Friend, I imagine that you, too, have been shaken in some way by this decision. It is for your good. Please join me. Ask the Holy Spirit to reveal what is shaking in you and why. Find the idols that God is exposing. Is it pride in how you behave or with whom identify with? Is it fear of discomfort? Is it the need for Christianity to be normal or the fear of suddenly being seen as an outcast? Is it fear of being misunderstood either as a hater or as “emergent”? Is it feelings of inadequacy in approaching your LGBT neighbors and a fixation on what you’re innately capable of? God, the Holy Spirit, is wise and capable. You can depend on Him to reveal what is being shaken. Ask those close to you to tell you what they see in you. Then, press into God with the gospel of His Son rich on your mind, repenting with empty hands that beg for grace and power to overcome and change.

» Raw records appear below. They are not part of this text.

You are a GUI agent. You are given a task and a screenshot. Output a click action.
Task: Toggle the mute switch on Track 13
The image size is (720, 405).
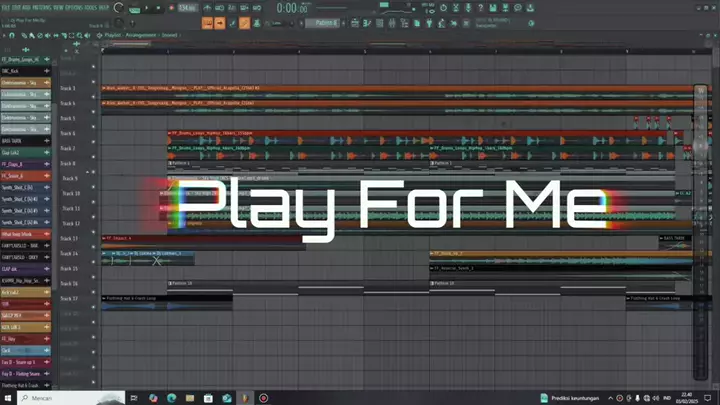click(x=95, y=239)
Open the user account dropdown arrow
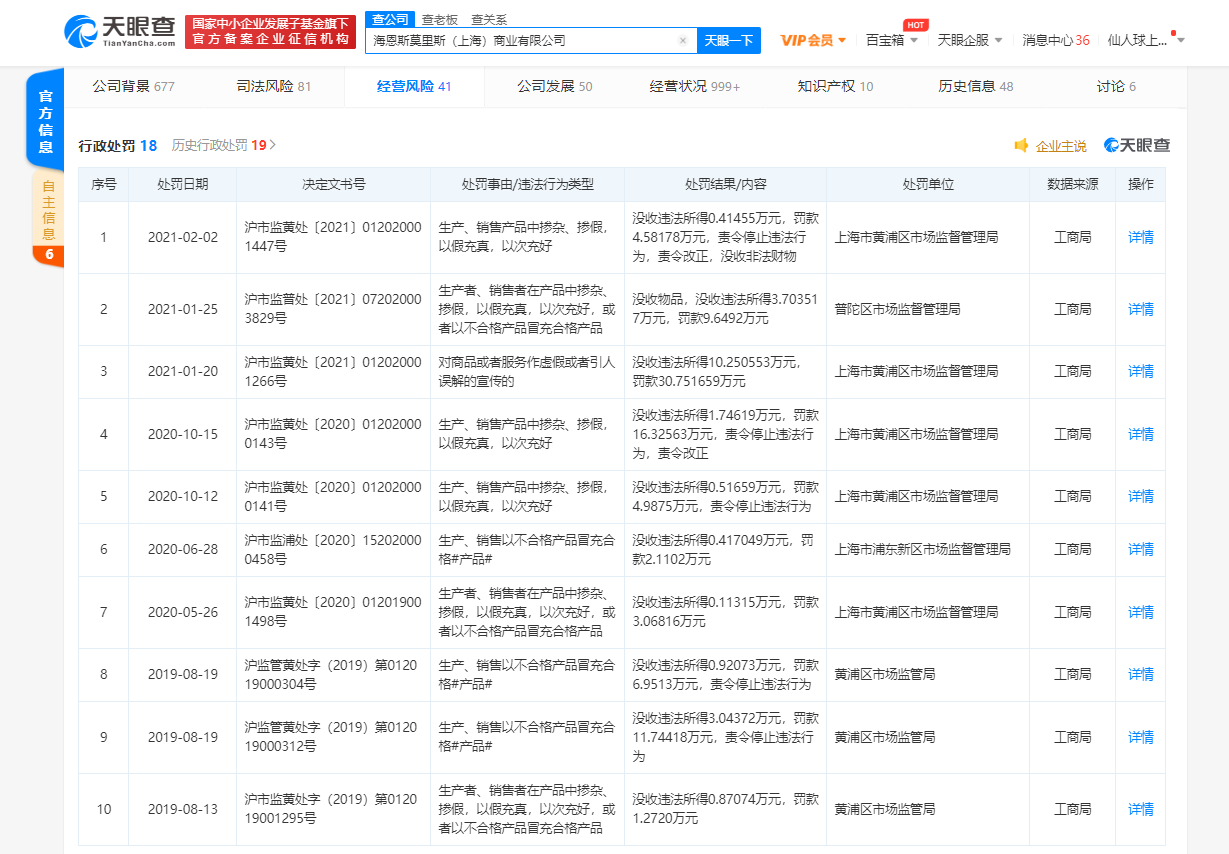The image size is (1229, 854). pyautogui.click(x=1181, y=41)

The sole purpose of our existence is to make God known more deeply and more widely. The sole means of this is through a message, a simple, powerful message that exposes a God who pursues so many vile, blind, people (like me) to rescue them and bring them to Himself. Lay aside the hindrances that God is shaking and revealing, and hold onto that which cannot be shaken. Hold onto the gospel, and expose its work in your own life to see it work in others’ lives. Any country can make any law they want, but God’s people will desire Him above everything no matter what the context. That which is unshakable has not changed, friend, so take comfort, and let this shaking do its work. God works all things for the good of His people, so let this be an opportunity to be deeply thankful and find healing from your own idols.